LPGA victories: 11 (two majors)

The lowdown: Despite a victory drought that dates back to June 2014 and a less than ideal Solheim Cup record, the former world No. 1 brings a veteran presence and scrappiness to Inkster’s no-nonsense U.S. squad.


Brittany LincicomeBrittany Lincicome

Age: 29

Record: 5-7-2 (5th appearance)

World ranking: 14th

LPGA victories: 6 (two majors)

The lowdown: The big hitter broke a near four-year winless drought in April with her second major victory. She has struggled at this compeition in singles (1-3), but she's 4-4-2 as a doubles partner.

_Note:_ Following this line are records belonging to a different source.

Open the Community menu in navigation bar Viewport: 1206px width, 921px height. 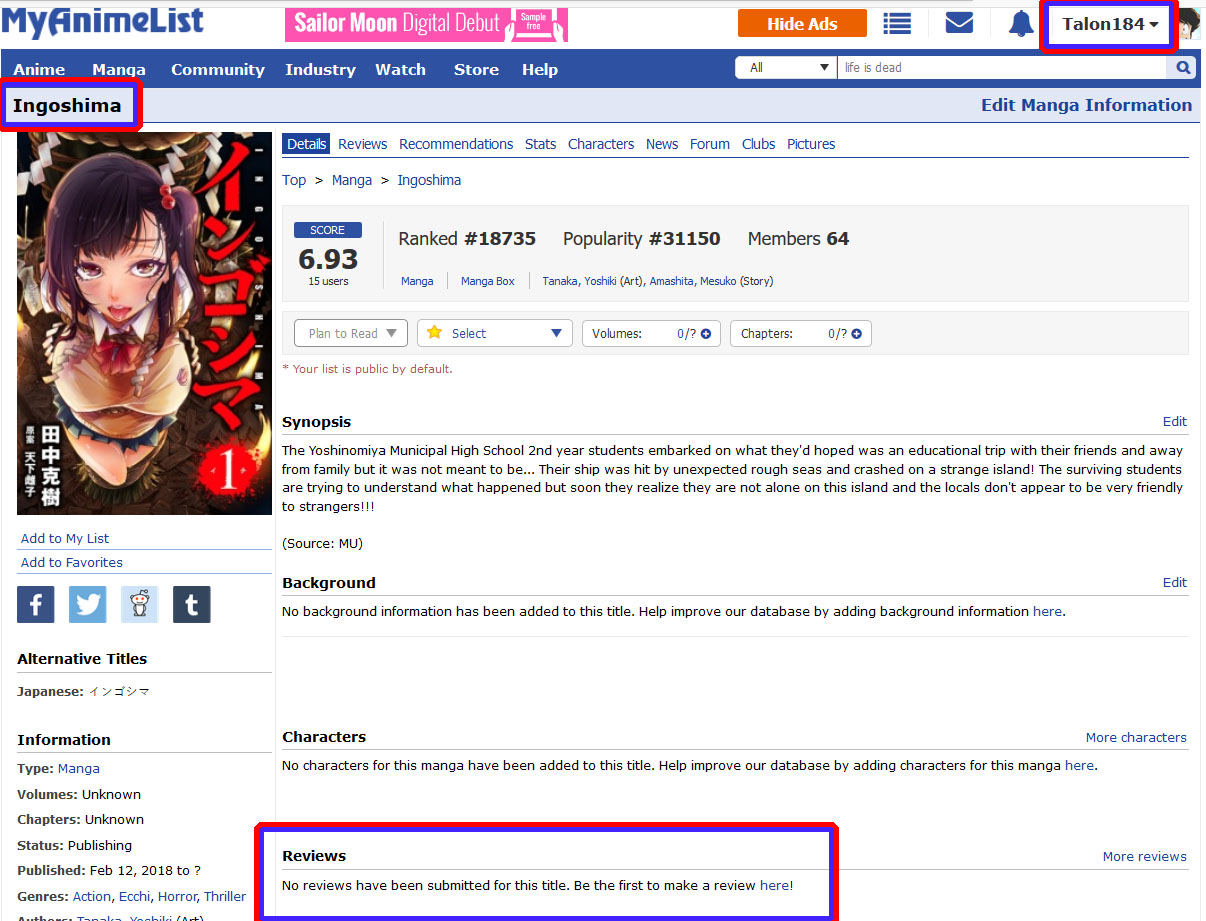coord(217,69)
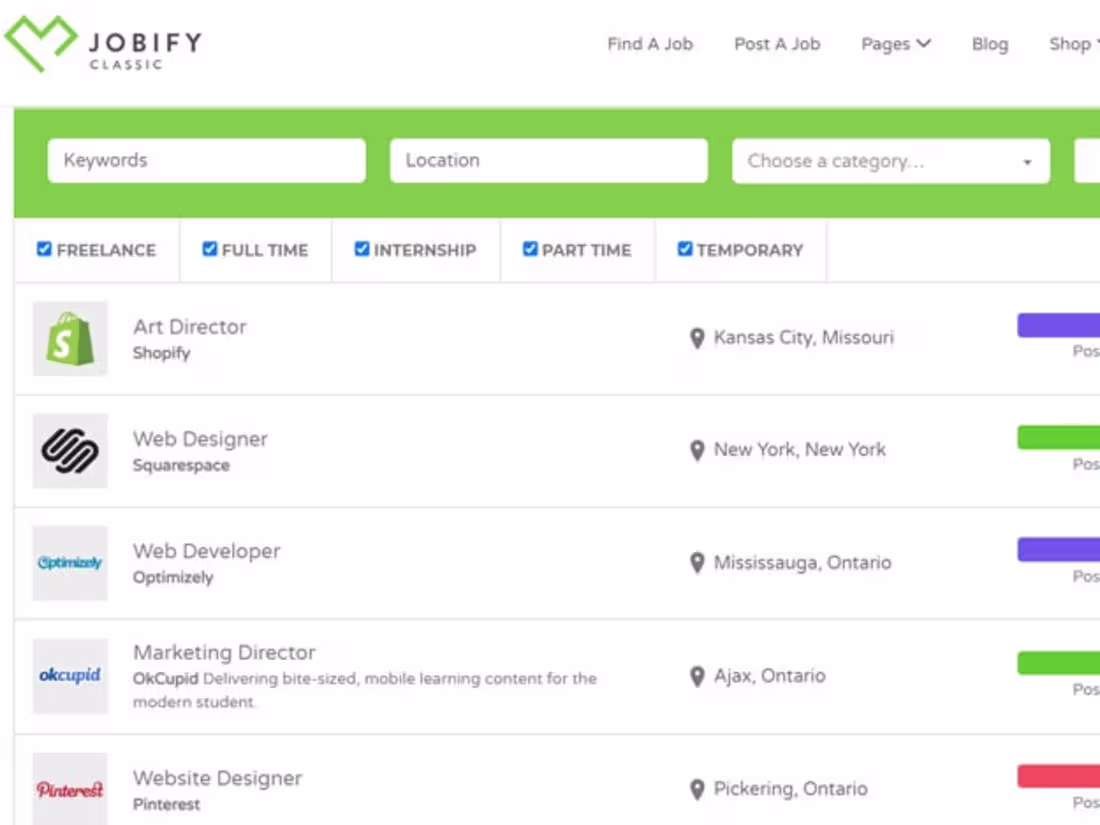Click the Squarespace company logo

[x=69, y=451]
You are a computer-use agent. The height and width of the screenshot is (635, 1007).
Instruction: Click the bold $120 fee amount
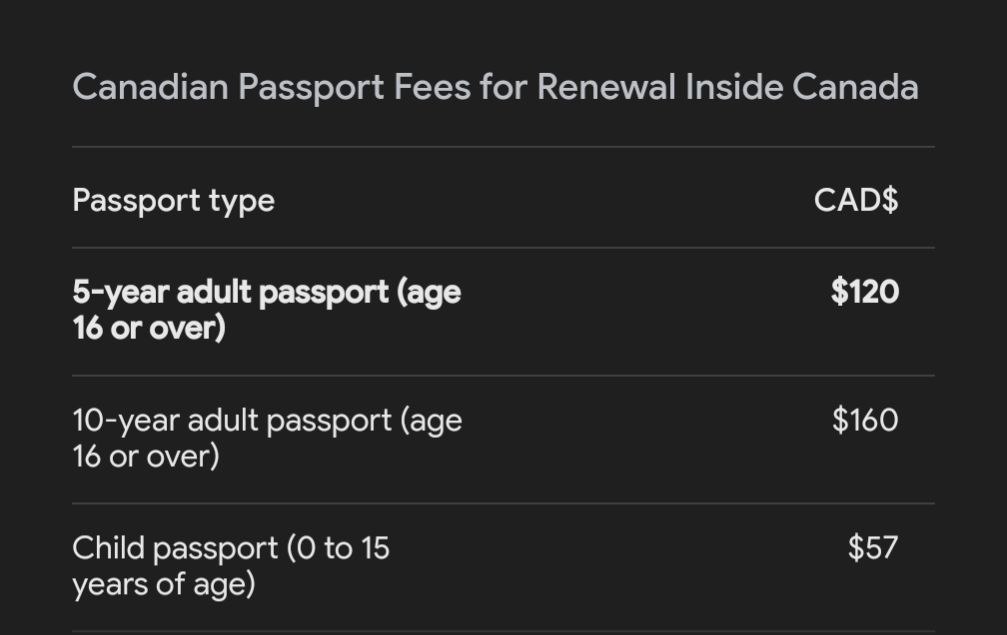pos(865,292)
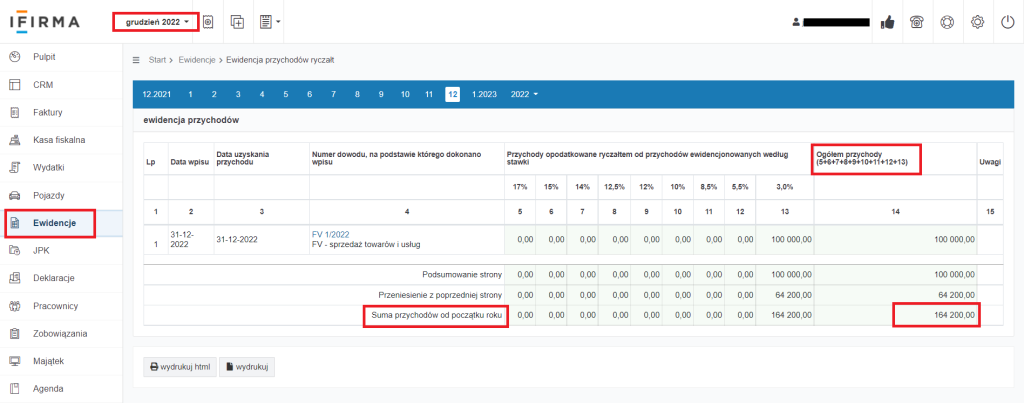
Task: Open Faktury in the sidebar
Action: [x=47, y=112]
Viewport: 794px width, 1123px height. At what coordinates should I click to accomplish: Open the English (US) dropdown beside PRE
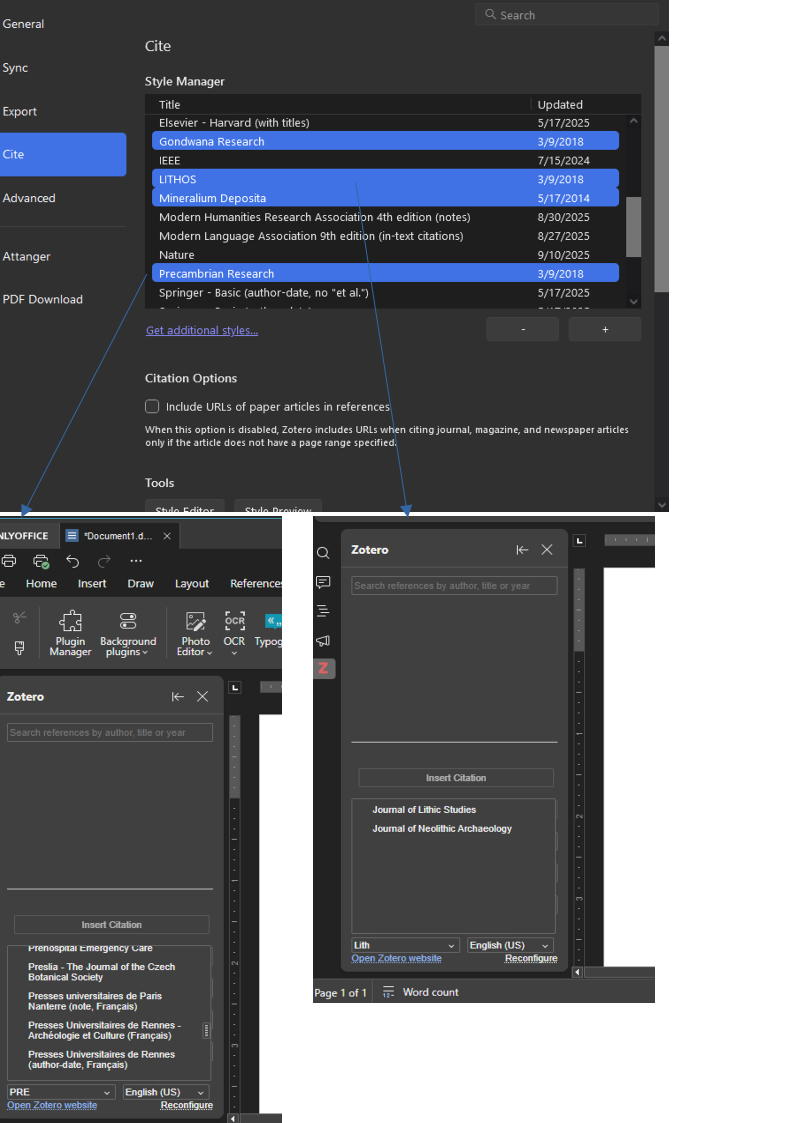tap(166, 1092)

Gerina PillerGerina Piller

Age: 30

Record: 0-2-1 (2nd appearance)

World ranking: 37th

LPGA victories: 0

The lowdown: Piller is one of only two players on the U.S. team without an LPGA victory, but she qualified for the team with three top-10s in her last nine starts, including a tie for second at the Meijer LPGA. She went 0-2 in fourballs two years ago and halved her singles match.


Morgan PresselMorgan Pressel

Age: 27

Record: 8-5-2 (5th appearance)

World ranking: 23rd

LPGA victories: 2 (one major)

The lowdown: One of two Americans on the squad with a winning Solheim record. Though Pressel doesn’t have an LPGA win since 2008, she has come close this year with a playoff loss and a pair of top-fives in majors.

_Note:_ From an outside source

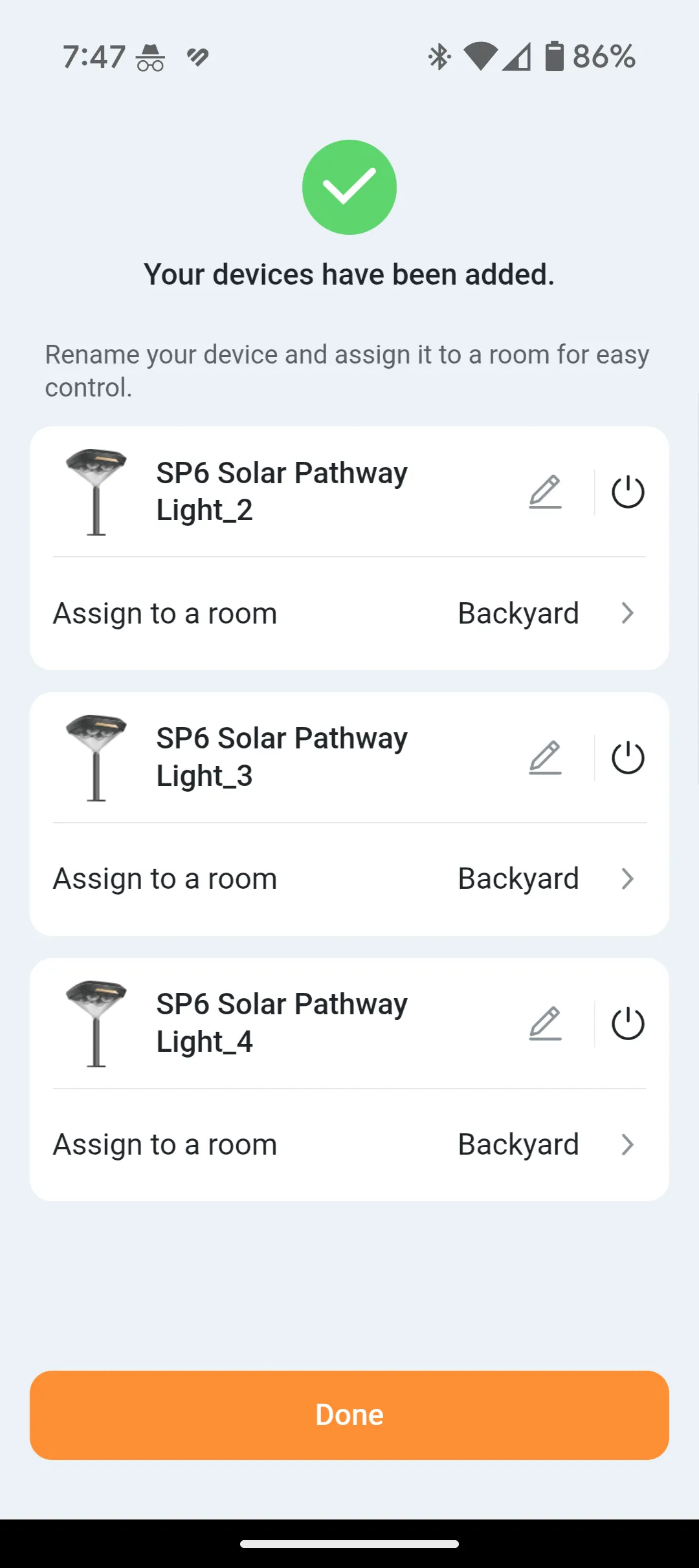This screenshot has height=1568, width=699.
Task: Tap the Bluetooth status bar icon
Action: 439,57
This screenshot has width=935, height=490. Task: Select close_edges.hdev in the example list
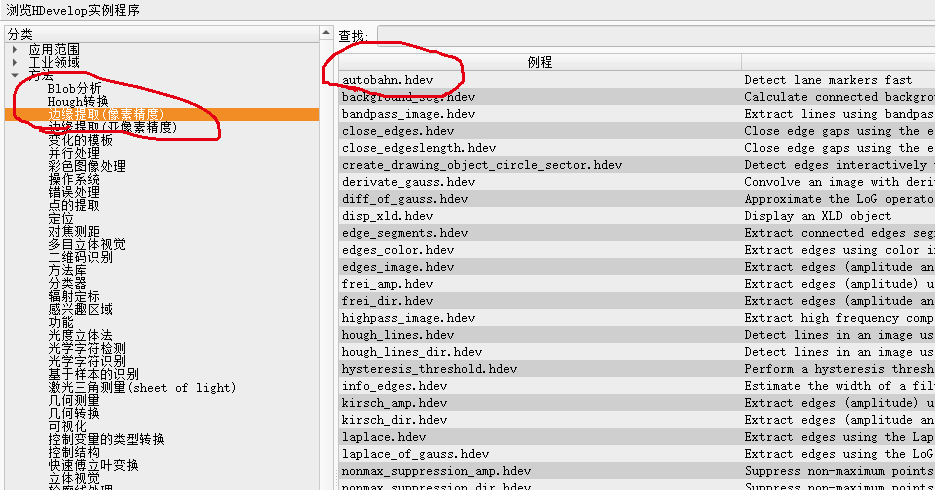click(397, 131)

Lizette SalasLizette Salas

Age: 26

Record: 0-1-2 (2nd appearance)

World ranking: 32nd

LPGA victories: 1

The lowdown: Salas secured a spot on the team with a tie for second at the Meijer LPGA. It is her lone top-10 finish on tour this season. In her cup debut two years ago, Salas earned a pair of halves.


Angela StanfordAngela Stanford

Age: 37

Record: 3-11-3 (6th appearance)

World ranking: 35th

LPGA victories: 5

The lowdown: Stanford heads into her sixth Solheim Cup appearance as the second oldest member of the U.S. team (one month younger than Kerr). Stanford has proven she can shine on this stage, going 2-0-1 in 2007, but she’s winless on tour since 2012 and without a Solheim point since '09.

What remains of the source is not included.